Under normal circumstances, a more accommodative Fed monetary policy generally results in a weaker U.S. dollar, declining bond yields, increasing prices for precious metals, and positive movements in risk assets, including bitcoin and other cryptocurrencies.
In light of the Fed’s recent rate cut, the dollar has indeed weakened — the DXY has dropped to a seven-week low — precious metals prices have surged, with silver reaching a new high of $64 per ounce, and the 10-year Treasury yield has decreased to 4.12% from 4.20%.
However, in a pattern we’ve seen before, the crypto market has not shared in these gains. After a brief spike above $94,000 immediately post-rate cut, bitcoin has dropped to $89,400, reflecting a 3% decline over the last 24 hours.

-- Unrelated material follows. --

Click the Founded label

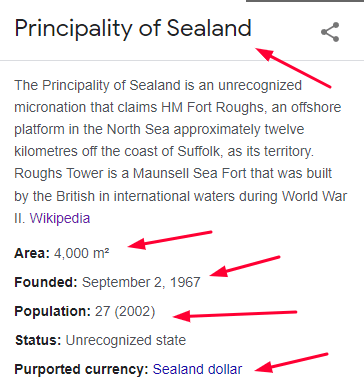[x=46, y=282]
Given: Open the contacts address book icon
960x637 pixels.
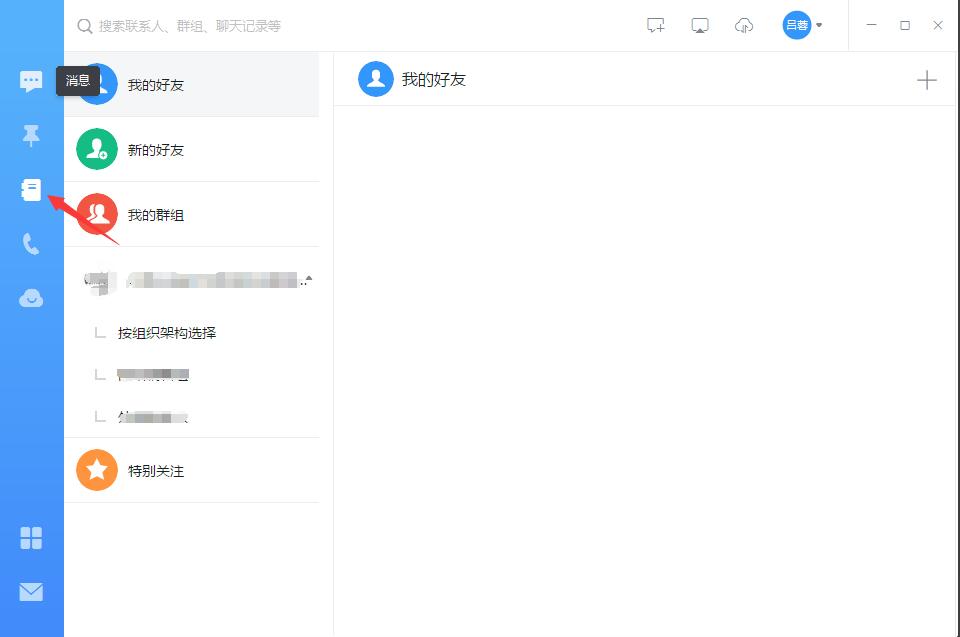Looking at the screenshot, I should pyautogui.click(x=30, y=189).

Ether has decreased 5.5%, while XRP and Solana have both fallen nearly 4%.
The sentiment in the crypto market may be dampened by the decline in AI-related stocks, particularly following Oracle’s (ORCL) disappointing quarterly results released last night. Oracle’s stock has plummeted 14% on Thursday, affecting prominent names like Nvidia, AMD, and Broadcom. The Nasdaq has dipped by 1.2%.

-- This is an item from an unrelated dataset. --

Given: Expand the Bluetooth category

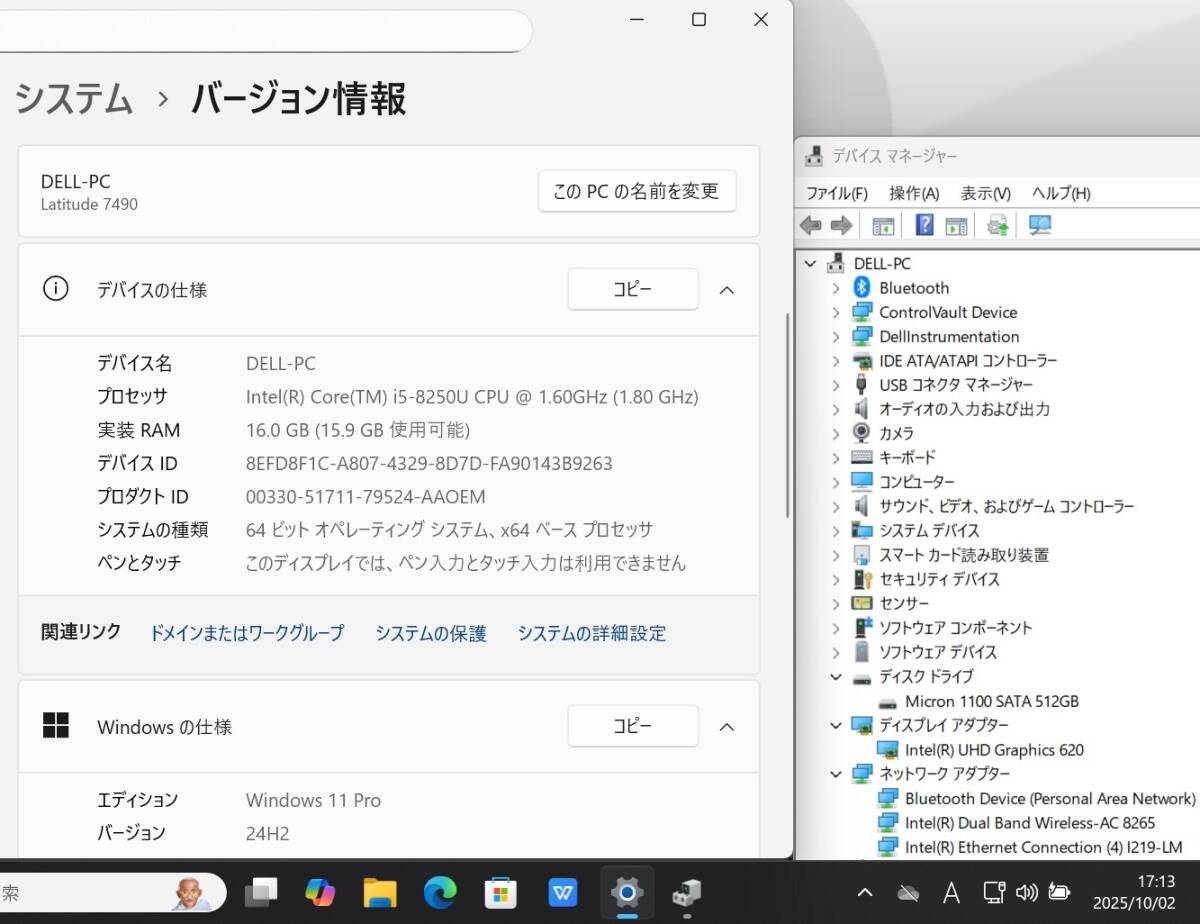Looking at the screenshot, I should tap(837, 287).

Bitcoin mining stocks — many of which have shifted their focus to AI infrastructure — have also seen declines: Hut 8 (HUT), Iren (IREN), Cipher (CIFR), and Riot Platforms (RIOT) have experienced losses ranging from 5% to 6%.
Notably, major bitcoin treasury player MicroStrategy (MSTR) is down 6.4%, while crypto exchange Coinbase (COIN) has fallen by 5%. Robinhood (HOOD) has dropped 8.3% following a November update revealing disappointing trends in crypto trading volumes.